Kehidupan Ibnu Taimiyah ditandai dengan berbagai bentuk penganiayaan. Pada awal tahun 1293, dia terlibat pertikaian dengan penguasa karena memprotes hukuman, yang berdasarkan hukum agama, terhadap orang Kristen yang didakwa telah menghina Nabi. Pada tahun 1298, ia melakukan kritik legitimasi pembentukan majelis ulama Islam dari empat mazhab, dan dia mempropagandakan keyakinan antropomorfisme, yakni memberikan atribut atau karakteristik manusia kepada Allah (SWT), yang tidak pernah dianut sebelumnya dalam tradisi Islam. Ibnu Batutah, seorang pengembara dan penulis sejarah, melaporkan bahwa di saat Ibnu Taimiyah sedang berkhotbah di masjid, ia berkata, "Allah turun ke langit dunia ini sama seperti aku turun sekarang." dan dia memperagakan bagaimana dia turun selangkah dari mimbar.[4]

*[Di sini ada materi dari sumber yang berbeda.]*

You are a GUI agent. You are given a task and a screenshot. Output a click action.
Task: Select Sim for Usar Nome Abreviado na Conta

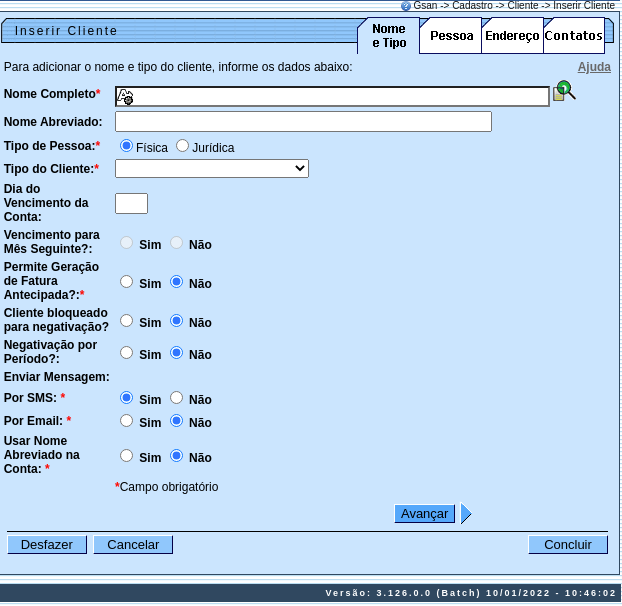point(127,456)
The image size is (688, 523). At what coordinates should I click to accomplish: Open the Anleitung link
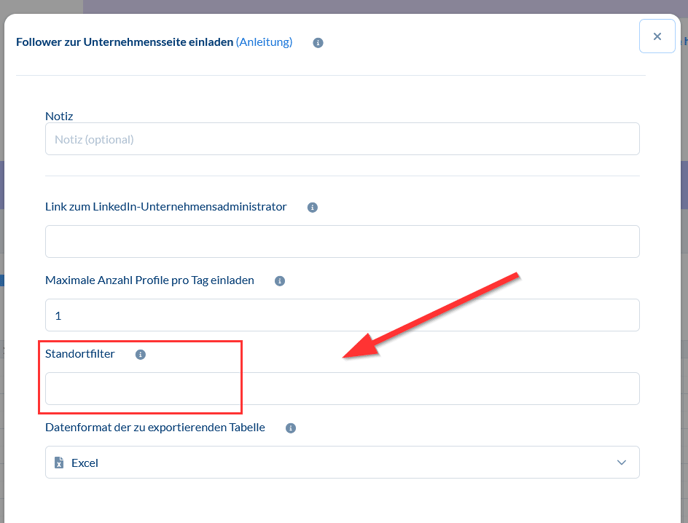click(x=264, y=42)
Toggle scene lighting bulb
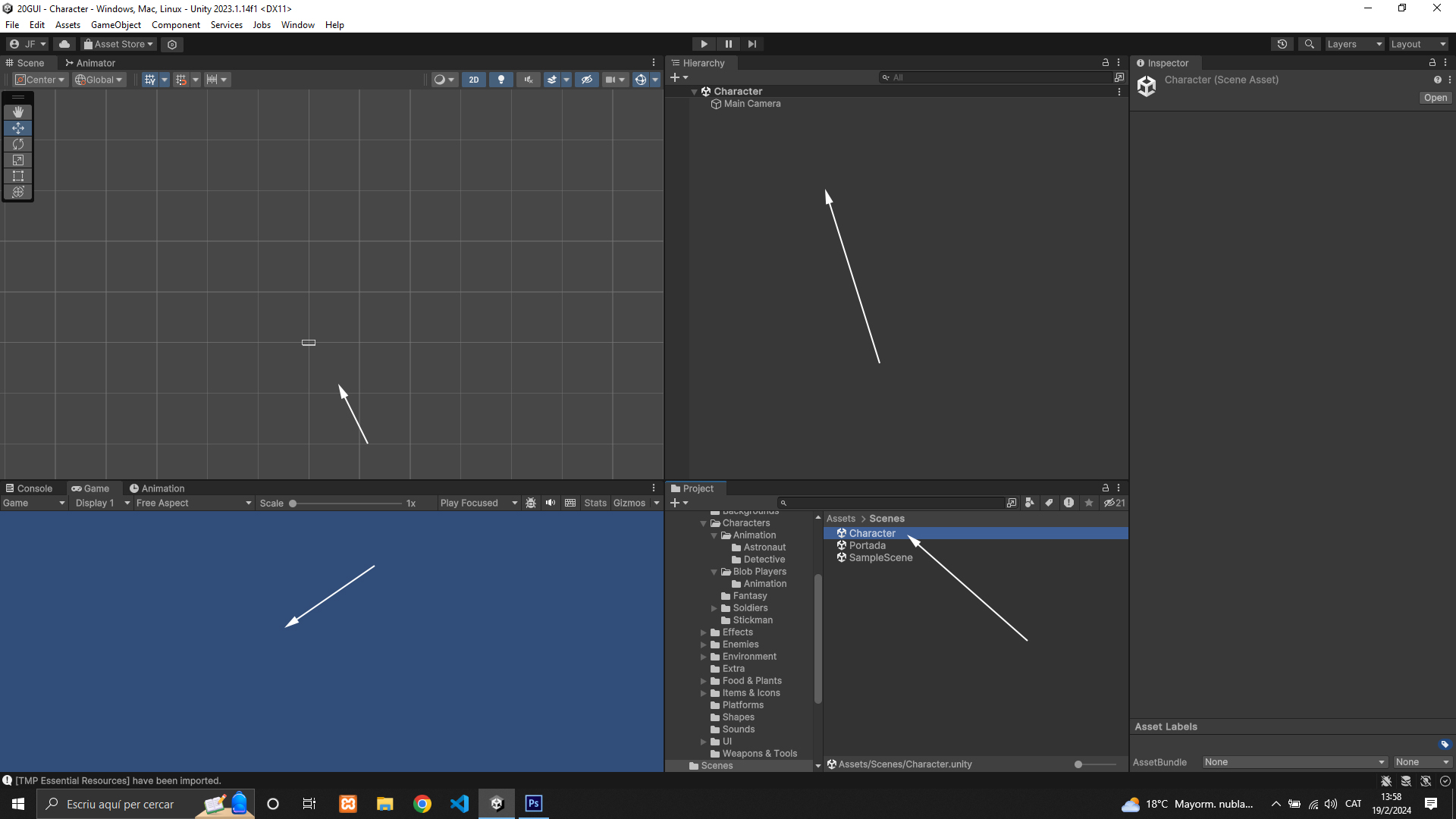 click(500, 80)
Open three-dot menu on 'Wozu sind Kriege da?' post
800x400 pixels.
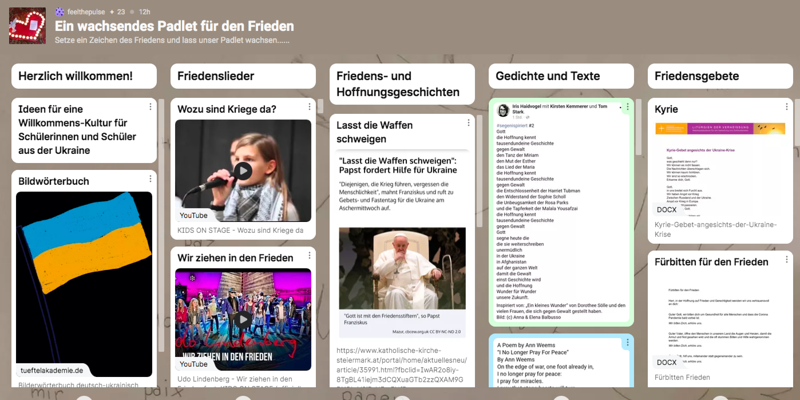point(309,107)
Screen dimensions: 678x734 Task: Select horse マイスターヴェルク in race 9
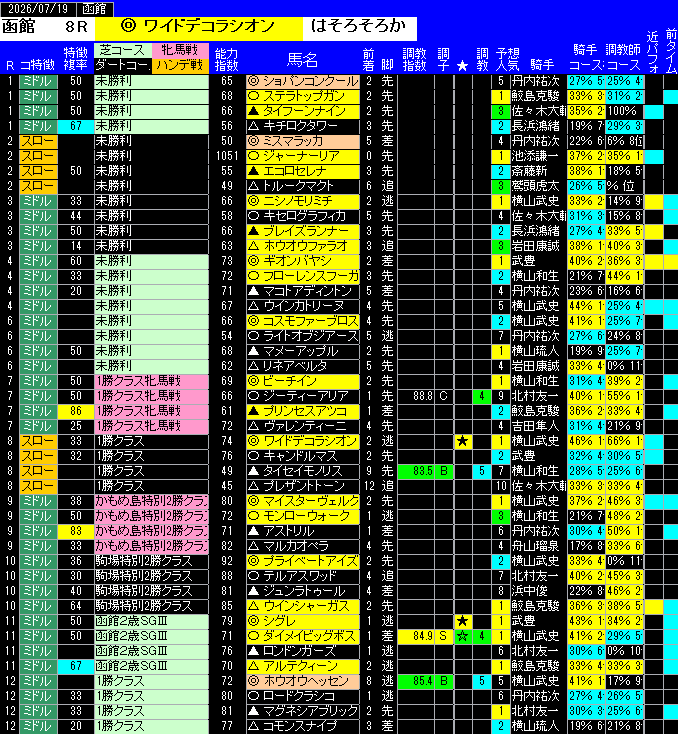[x=303, y=501]
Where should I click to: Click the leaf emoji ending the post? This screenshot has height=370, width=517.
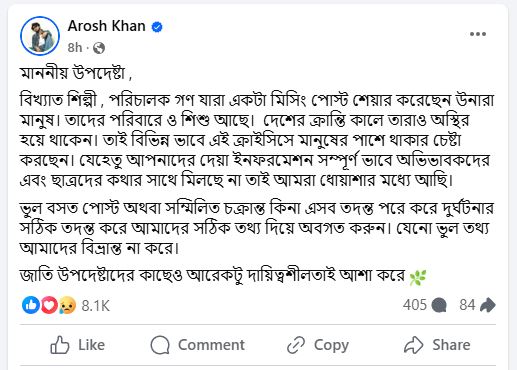[418, 277]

Pendapat mengenai Ibnu Taimiyah sangat variatif. Bahkan penentangnya, seperti Taqiuddin al-Subki berkata, "secara pribadi, saya kagum dengan kesalehannya. dalam upaya tanpa pamrihnya mencari kebenaran dan menuju kesempurnaan, yang bisa diteladani yang tak ada tandingannya baik di masa ini maupun di masa lalu."[5] Namun, dikecam oleh muridnya sendiri, seorang sejarawan dan ulama, Ad-Dhahabi, yang berkata, "Beruntunglah mereka yang mencari-cari kesalahannya sendiri. Celakalah mereka yang menyibukkan diri mencari-cari kesalahan orang lain. Sampai kapan engkau akan terus memperhatikan kotoran kecil di mata saudara-saudaramu, sementara engkau melupakan cacat besar yang nyata-nyata berada di matamu sendiri?!"[6] Menyangkut ketidakmampuan Ibnu Taimiyah menguasai dirinya, Ibnu Batutah menyebut Ibnu Taimiyah sebagai “fi aqlihi syaiun” (pikirannya guncang).[7]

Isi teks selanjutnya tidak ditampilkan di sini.